Having made a prima facie case of selective prosecution, Parham and Johnson are entitled to discovery and a hearing on the question of whether the government action of singling them out for prosecution was based on race. It is for the district court to decide whether the questions asked by the defendants are relevant to this inquiry.

For the foregoing reasons, I would remand this matter to the district court for action consistent with this dissent. After discovery has been completed and an evidentiary hearing held, the district court would have to decide whether or not the defendants established a case of selective prosecution. If it found in the affirmative, it would have to dismiss the prosecution. If not, the conviction would stand.

I concur with the majority’s opinion in all other respects.

. There is a split in the circuits as to whether a defendant must establish a prima facie case or only a colorable claim of selective prosecution before an evidentiary hearing is required. See United States v. Heidecke, 900 F.2d 1155, 1158 (7th Cir.1990) (citations omitted). There is also a dispute as to whether the appropriate standard of review is abuse of discretion or clearly erroneous. See United States v. Moody, 778 F.2d 1380 (9th Cir.1985).

. They were also charged with substantive offenses for the same conduct but were acquitted of those charges.

. 42 U.S.C. § 1973i(c) reads as follows:

Whoever knowingly or willfully gives false information as to his name, address, or period of residence in the voting district for the purpose of establishing his eligibility to register or vote, or conspires with another individual for the purpose of encouraging his false registration to vote or illegal voting, or pays or offers to pay or accepts payment either for registration to vote or for voting shall be fined not more than $10,000 or imprisoned not more than five years, or both: Provided, however, That this provision shall be applicable only to general, special, or primary elections held solely or in part for the purpose of selecting or electing any candidate for the office of President, Vice President, presidential elector, Member of the United States Senate, Member of the United States House of Representatives....

. The defendants also presented affidavits outlining equally egregious violations of the Voting Rights Act in Chicot, Lee, and Lincoln counties, all adjacent to Phillips County in the Arkansas Delta. In my view, these affidavits provide additional support for the view that the defendants established a prima facie case of selective prosecution.

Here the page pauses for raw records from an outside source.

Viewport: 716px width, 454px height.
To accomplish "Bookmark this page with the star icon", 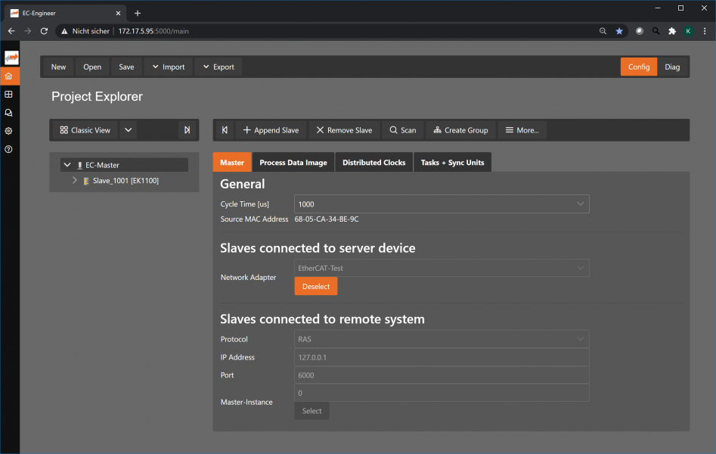I will 619,31.
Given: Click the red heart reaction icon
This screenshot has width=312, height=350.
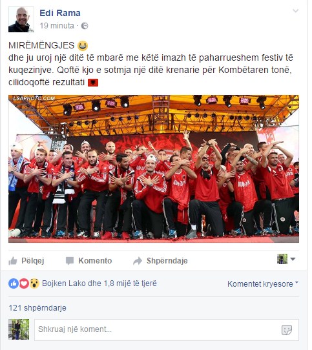Looking at the screenshot, I should click(x=24, y=283).
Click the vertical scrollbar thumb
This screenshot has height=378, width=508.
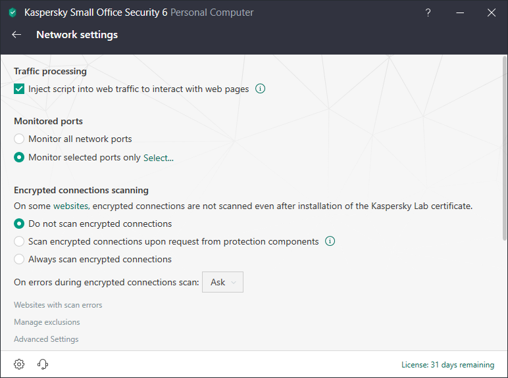(x=505, y=151)
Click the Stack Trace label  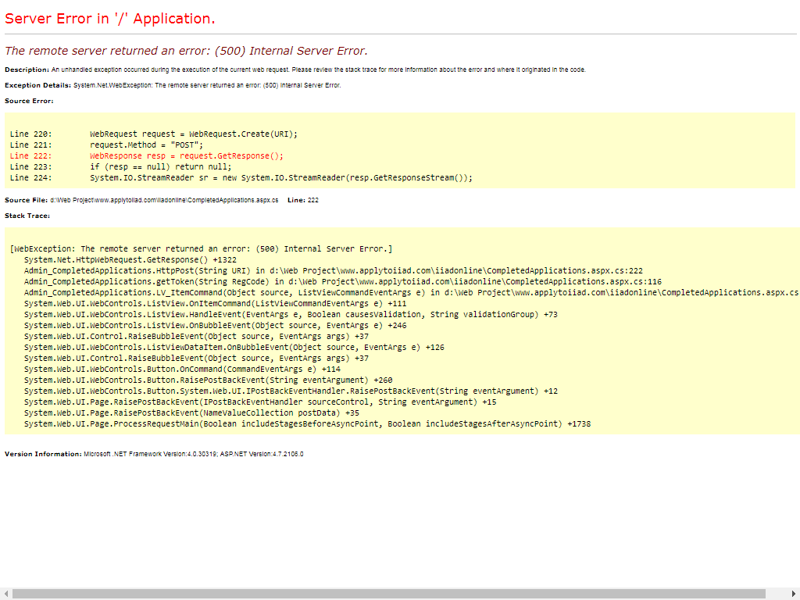(27, 216)
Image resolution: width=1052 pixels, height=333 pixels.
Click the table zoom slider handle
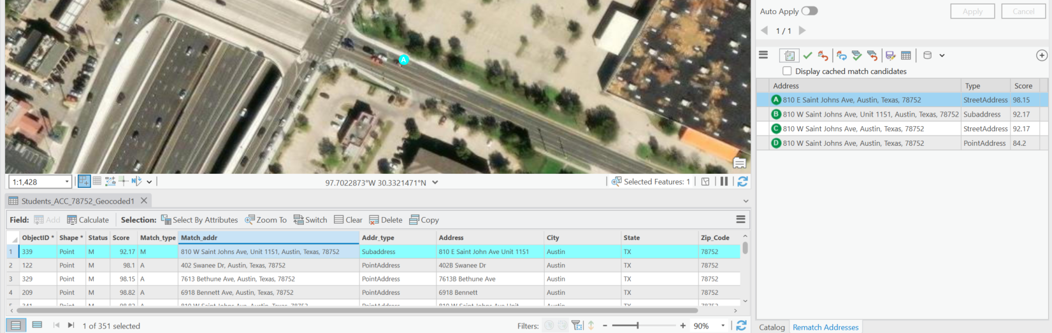(637, 325)

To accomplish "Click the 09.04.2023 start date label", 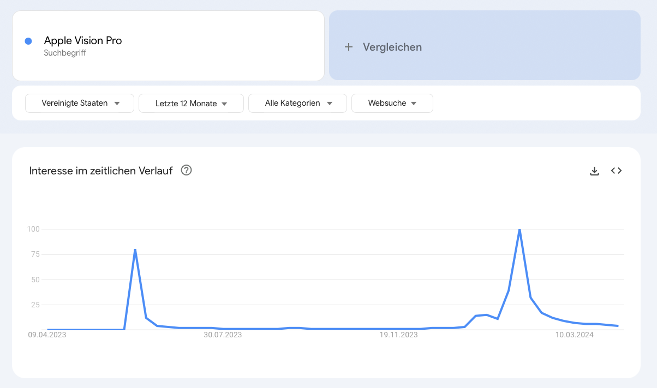I will pos(47,335).
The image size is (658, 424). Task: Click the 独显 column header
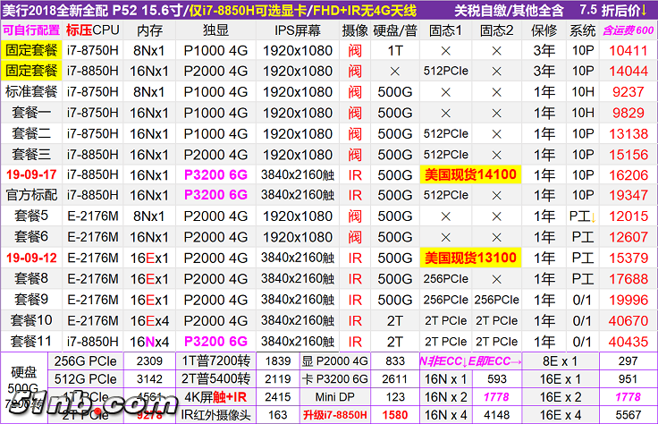(x=215, y=30)
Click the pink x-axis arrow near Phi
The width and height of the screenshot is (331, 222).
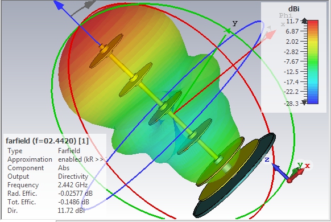(x=270, y=34)
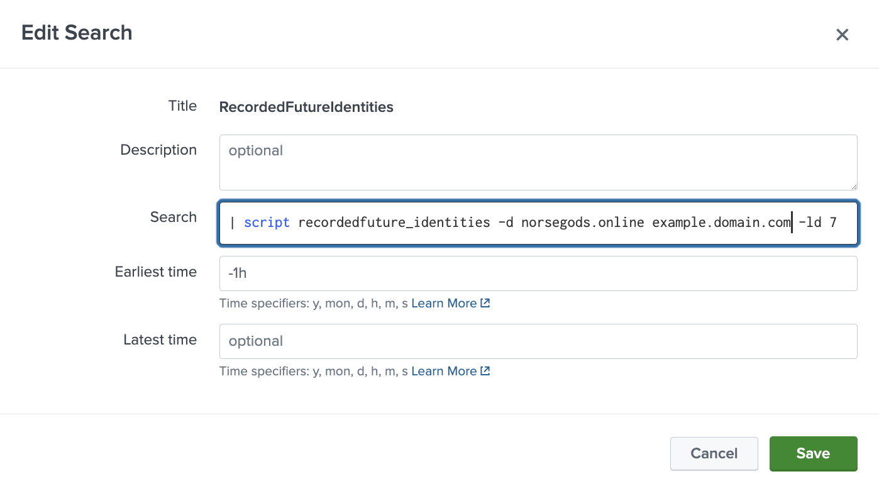Click the external link icon under Latest time
Screen dimensions: 879x491
[x=485, y=371]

. Subdivision (b) reads as follows:

No person, whether acting under color of law or otherwise, shall intimidate, threaten, or coerce, or attempt to intimidate, threaten, or coerce any person for voting or attempting to vote, or intimidate, threaten, or coerce, or attempt to intimidate, threaten, or coerce any person for urging or aiding any person to vote or attempt to vote, or intimidate, threaten, or coerce any person for exercising any powers or duties under sections 1973a(a), 1973d, 1973f, 1973g, 1973h, or 1973j(e) of this title.